Como já dito, a MTV não falava apenas de música – ela ajudava a definir o que significava ser jovem e crescer num mundo pós-moderno, sem o apoio de grandes referências tradicionais (como o emprego garantido, a igreja, os partidos políticos, etc.). Lembro do impacto causado por vinhetas que circulavam dentre a programação, em que um então desconhecido Matheus Nachtergaele provocava o espectador a sair de suas certezas. A MTV ainda discutiu abertamente sexo (em programas como Ponto Pê, em que Penélope Nova atendia ligações telefônicas num cenário lascivo, e Erótica MTV, com Babi Xavier e Jairo Bauer). Na seara dos reality shows, produziu o seu próprio: 20 e poucos anos trazia episódios em que se acompanhava a vida de alguns jovens em São Paulo. Além disso, a MTV instituiu a importância do dia 01 de dezembro, dia da luta contra a AIDS, quando suspendia toda a sua programação para falar apenas de um tema.
É preciso lembrar que a MTV foi responsável também pela inovação da linguagem televisiva, uma vez que muitas coisas que se tentou lá, foram mais tarde replicadas em outras emissoras. O Piores clipes do mundo, que alavancou a fama de Marcos Mion como apresentador/ comediante a patamares estratosféricos, é a “matriz” que foi levar à proposta do Legendários, seu primeiro programa na Record, e cujos elementos descobertos lá ainda temperam hoje o seu trabalho como apresentador de A Fazenda. O humor algo tosco/ algo nostálgico da trupe de Hermes & Renato ainda hoje é relembrado e revisitado como algumas das coisas mais engraçadas já feitas na televisão. O Comédia MTV, que lançou nomes como de Dani Calabresa, Marcelo Adnet e Tatá Werneck, também inaugurou o tom do improviso e do stand-up comedy como parte hoje indissociável do que significa humor televisivo (e que se cumpre, como maestria, em programas como Lady Night).
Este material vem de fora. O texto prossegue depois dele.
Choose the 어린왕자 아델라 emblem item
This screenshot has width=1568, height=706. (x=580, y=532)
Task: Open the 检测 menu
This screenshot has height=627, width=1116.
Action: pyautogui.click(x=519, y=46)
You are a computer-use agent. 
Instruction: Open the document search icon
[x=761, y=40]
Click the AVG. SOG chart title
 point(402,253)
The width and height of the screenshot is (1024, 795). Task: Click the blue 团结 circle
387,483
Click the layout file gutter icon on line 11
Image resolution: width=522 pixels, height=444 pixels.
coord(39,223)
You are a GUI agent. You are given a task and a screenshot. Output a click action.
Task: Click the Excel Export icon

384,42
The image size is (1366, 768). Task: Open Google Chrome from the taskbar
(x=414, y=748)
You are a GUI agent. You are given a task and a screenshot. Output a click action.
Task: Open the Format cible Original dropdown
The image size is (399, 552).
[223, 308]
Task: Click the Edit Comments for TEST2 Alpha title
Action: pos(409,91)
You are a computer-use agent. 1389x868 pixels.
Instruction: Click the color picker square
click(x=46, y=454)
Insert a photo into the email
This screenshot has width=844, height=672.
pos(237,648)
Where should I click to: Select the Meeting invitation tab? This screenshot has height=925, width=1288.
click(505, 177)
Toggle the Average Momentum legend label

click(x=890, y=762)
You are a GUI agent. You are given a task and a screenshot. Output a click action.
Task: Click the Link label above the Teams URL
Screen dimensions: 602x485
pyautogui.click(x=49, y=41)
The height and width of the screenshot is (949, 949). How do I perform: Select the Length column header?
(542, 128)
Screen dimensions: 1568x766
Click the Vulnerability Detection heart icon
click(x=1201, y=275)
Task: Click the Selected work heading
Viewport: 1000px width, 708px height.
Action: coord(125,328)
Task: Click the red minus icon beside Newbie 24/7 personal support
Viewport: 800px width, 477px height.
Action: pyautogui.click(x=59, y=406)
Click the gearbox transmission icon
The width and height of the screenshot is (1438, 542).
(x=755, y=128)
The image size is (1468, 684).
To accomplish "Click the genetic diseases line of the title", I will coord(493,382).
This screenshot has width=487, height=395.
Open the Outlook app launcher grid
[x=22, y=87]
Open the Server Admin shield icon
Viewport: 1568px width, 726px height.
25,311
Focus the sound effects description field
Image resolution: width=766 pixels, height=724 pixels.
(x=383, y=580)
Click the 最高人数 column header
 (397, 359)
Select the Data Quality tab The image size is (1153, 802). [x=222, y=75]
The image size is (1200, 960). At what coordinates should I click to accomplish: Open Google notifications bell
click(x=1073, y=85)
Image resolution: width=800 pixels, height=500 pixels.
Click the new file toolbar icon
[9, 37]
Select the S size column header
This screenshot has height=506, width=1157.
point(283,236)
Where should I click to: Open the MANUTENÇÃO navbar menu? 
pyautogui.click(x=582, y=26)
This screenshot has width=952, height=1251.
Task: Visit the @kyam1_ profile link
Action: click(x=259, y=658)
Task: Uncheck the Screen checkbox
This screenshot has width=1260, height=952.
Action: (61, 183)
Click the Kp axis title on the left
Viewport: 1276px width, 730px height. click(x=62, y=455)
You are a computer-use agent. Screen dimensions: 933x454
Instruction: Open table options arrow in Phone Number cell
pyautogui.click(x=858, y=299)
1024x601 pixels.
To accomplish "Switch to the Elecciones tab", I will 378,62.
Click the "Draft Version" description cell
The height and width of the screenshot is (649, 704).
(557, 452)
Depois de uma trajetória bem-sucedida, a decadência da MTV foi marcada por uma decisão impactante: em 2006, o canal anunciou que deixaria de exibir videoclipes, formato presente no próprio nome da emissora. Antevia, portanto, a popularização das plataformas digitais e do Youtube. Em breve, ninguém mais esperaria para ouvir e “ver” música na TV, se podia fazer isso a qualquer momento. A MTV aos poucos troca de cara, e se torna no que é hoje: um canal centrado sobretudo em reality shows de cunho sexual.
Obviamente, a história do canal passa por muito mais do recorte que faço aqui, atravessado por uma memória afetiva. Celebrar os 30 anos deste canal é, por fim, lembrar que TV vai muito além da transmissão de sons e imagens a partir da lógica das emissoras. Se um dia tantos jovens sonharam em trabalhar na MTV foi porque, em alguma medida, ela foi a nossa casa.